Gov. Haley Barbour commented earlier this week that there exists no federal agency or department — including the Department of Defense — whose budget is beyond reproach and cannot be streamlined.
(After his speech, Barbour made comments to reporters about Afghanistan — remarks which largely overshadowed his broader points about the DOD).
But Barbour’s larger point about spending is a sentiment shared by everyone from Don Rumsfeld to Robert Gates to Rand Paul — though some sensationalized the remark to portray the Governor as anti-war and opposed to national defense spending.
Here’s what Barbour said regarding the DOD:
Anybody who says you can’t save money at the Pentagon has never been to the Pentagon. We can save money on defense and if we Republicans don’t propose saving money on defense, we’ll have no credibility on anything else.

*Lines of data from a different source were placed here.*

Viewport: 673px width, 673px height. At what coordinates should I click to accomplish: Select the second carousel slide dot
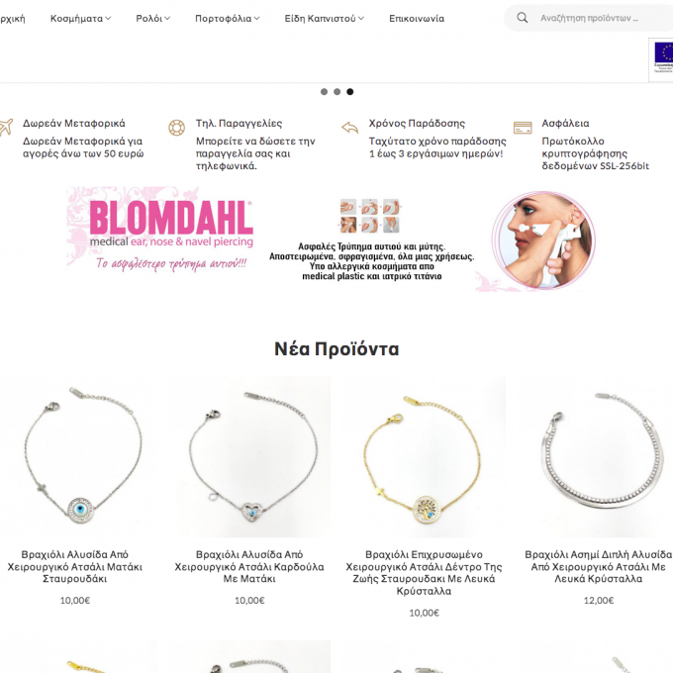pyautogui.click(x=337, y=92)
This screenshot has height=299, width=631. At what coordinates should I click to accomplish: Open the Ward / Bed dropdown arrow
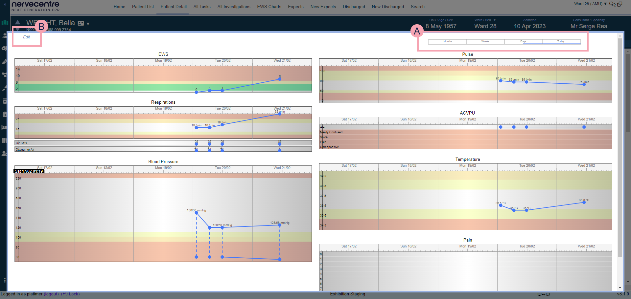tap(495, 20)
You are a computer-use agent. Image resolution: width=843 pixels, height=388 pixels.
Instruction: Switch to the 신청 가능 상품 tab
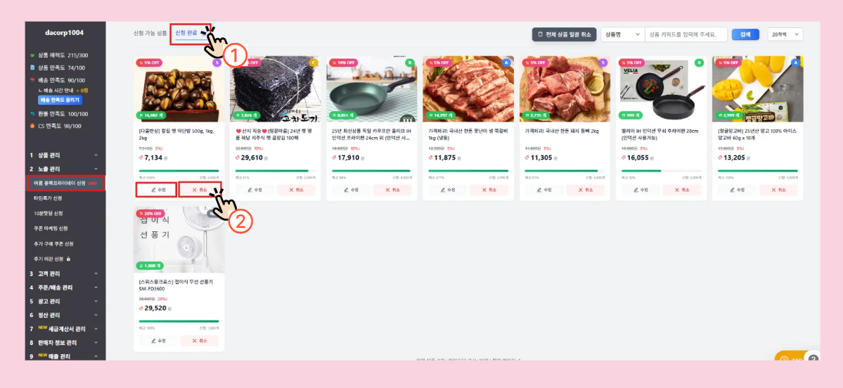pyautogui.click(x=150, y=33)
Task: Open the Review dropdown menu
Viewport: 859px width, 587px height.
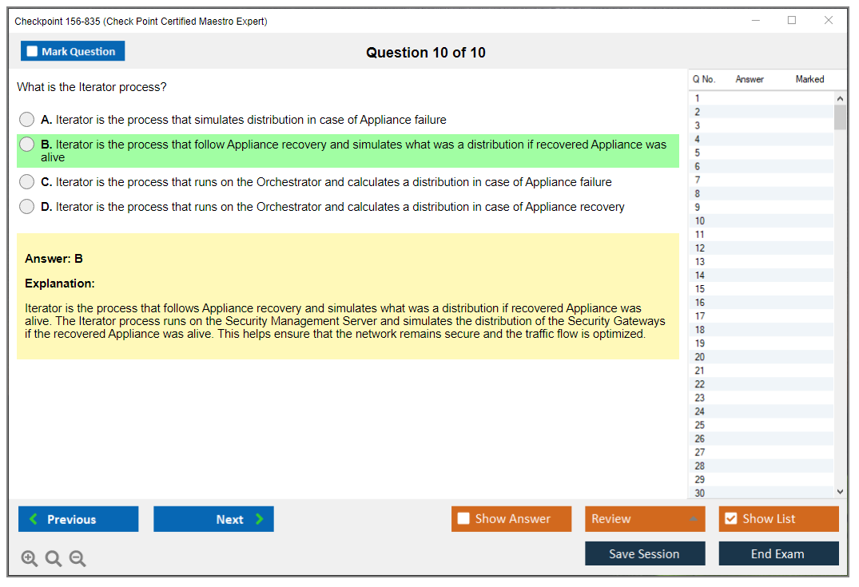Action: click(x=644, y=519)
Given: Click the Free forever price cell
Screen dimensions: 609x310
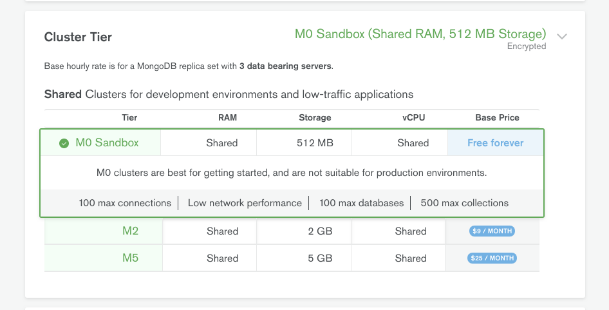Looking at the screenshot, I should 495,143.
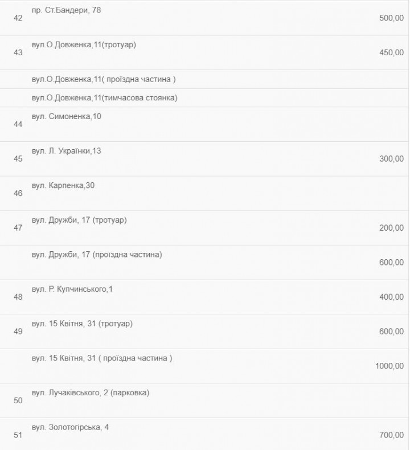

(An individual with ties to Barbour said his comments had less to do with gutting national defense than rooting out government largess and waste, wherever it’s found.)
To be sure, this is a legitimate issue. Thursday’s Washington Post revealed the news that a new audit of DOD expenses found the Pentagon overpaid a billionaire oilman upwards of $200 million on a handful of defense contracts.
A GAO report last year revealed the Pentagon’s Defense Logistics Agency — tasked with the acquisition and management of military equipment — was ordering more than half what was required. The agency brought in about $7 billion in supplies, though half that inventory remained in a warehouse to gather dust.
It’s a sad fact of the modern news cycle that we too often obsess over cheap controversy and pay scant attention to issues of deep substance.
The controversy over Haley Barbour’s Afghanistan remarks (and speculation regarding whether or not he was drawing a sharp contrast with the other likely GOP presidential candidates) is a fun part of the “horse race” aspect of campaign coverage, but they should not obscure Barbour’s other remarks about waste at the DOD.